Le Roi Arthus - Opéra de Paris - mai 2015
Au fil des actes, les fleurs fanent, la toile de fond se déchire, la maisonnette se lézarde et le canapé prend feu... laissant au final un espace désolé et calciné. Si l'on ajoute à cela la laideur et la tristesse des costumes tout droit sortis des surplus des "3 Suisses", on comprend que le ratage est complet !
Le Roi Arthus - Opéra de Paris - mai 2015
Et c'est à l'aune de ce ratage que je mesure la force et la qualité de la musique de E. Chausson, car passés les agacements du premier tableau, j'ai oublié tout ça pour ne plus m'intéresser qu'à ce que j'entendais et à l'émotion que cette oeuvre m'a procurée.

Le plaisir de cette belle découverte lyrique est dû, aussi, à l'admirable talent de la distribution qui a rendu hommage à cette tardive entrée au répertoire.

Les seconds rôles d'abord dont chaque courte intervention est un beau moment :
- Alexandre Duhamel, baryton, belliqueux Mordred
- François Lis, basse, qui prête son beau timbre chaud à Allan
- Cyrille Dubois, ténor, dont la voix illumine la complainte du Laboureur par son style impeccable
- Stanislas de Barbeyrac, ténor, qui campe un lumineux Lyonnel, si ému - et donc émouvant - de la perte de son Chevalier tant admiré.




Peter Sidhom nous propose un Merlin dont la fatigue vocale rend les accents encore plus désenchantés. La scène de la fin du second acte, entre Arthus et Merlin, est d'une grande intensité émotionnelle.

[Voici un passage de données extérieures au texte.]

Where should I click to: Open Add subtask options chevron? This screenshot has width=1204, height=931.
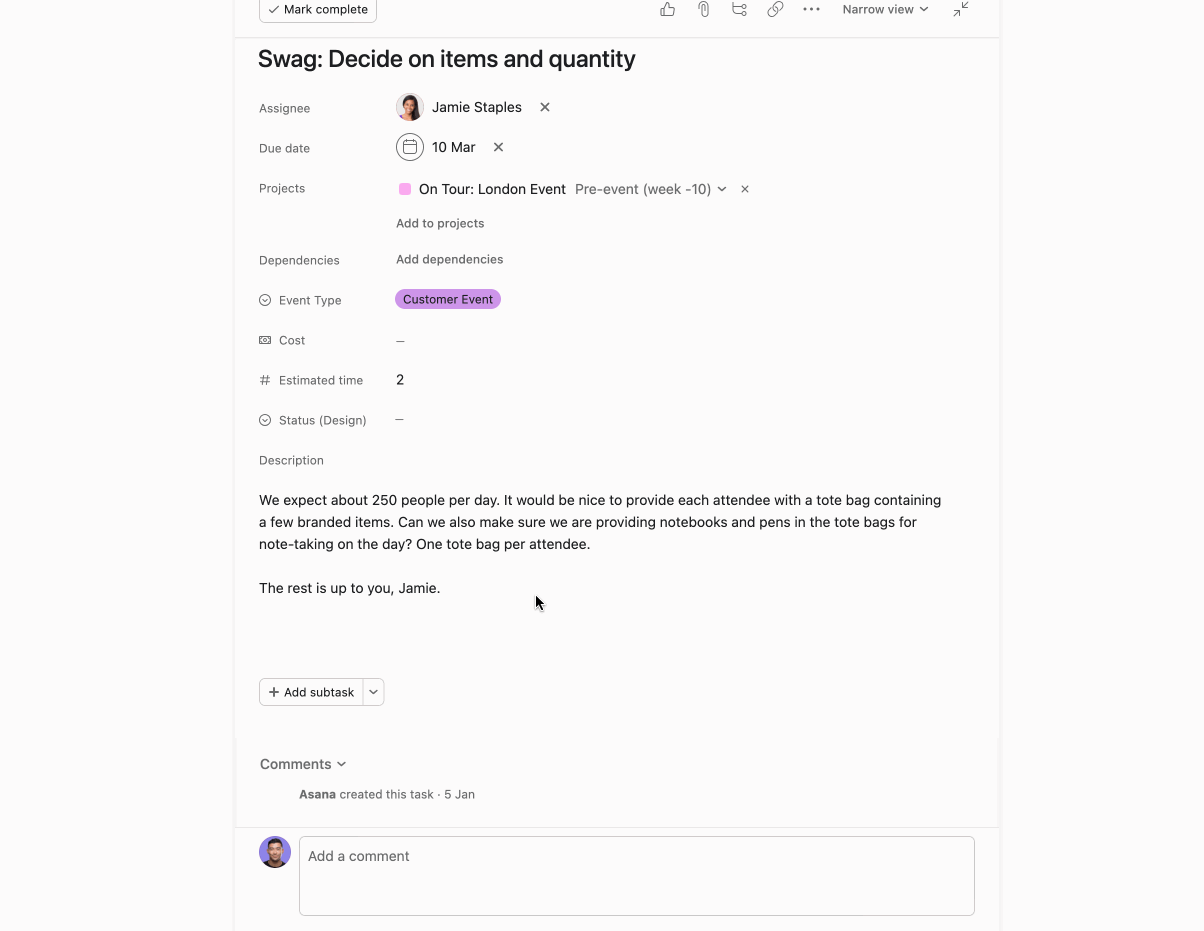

Sophie Koch, toujours très belle, incarne une Genièvre passionnée dont l'amour éperdu pour Lancelot provoquera le chaos. La mezzo défend ce rôle vocalement ingrat avec intelligence et des moyens à la hauteur des difficultés.






Roberto Alagna est un magnifique Lancelot tout en vaillance physique et vocale. Plus en forme encore que dans Le Cid, il se joue des interminables phrases dont il distille chaque mot avec la parfaite diction qu'on lui connaît.






Thomas Hampson, après un début un peu fébrile, chante un Roi Arthus très nuancé, souverain, aux accents déchirants et à l'extraordinaire présence scénique.

Une formidable soirée lyrique avec une très heureuse découverte. A noter que cette programmation est à mettre au crédit du compte de l'ancien directeur de l'Opéra, Nicolas Joël.
Le Roi Arthus - Opéra de Paris - mai 2015
France Musique diffusera, samedi 6 juin prochain dans l'émission "Un soir à l'Opéra" de Judith Chaine à 19 hl'enregistrement de l'oeuvre, pris à l'Opéra Bastille le 28 mai
Attention ! : NON DISPONIBLE à la réécoute.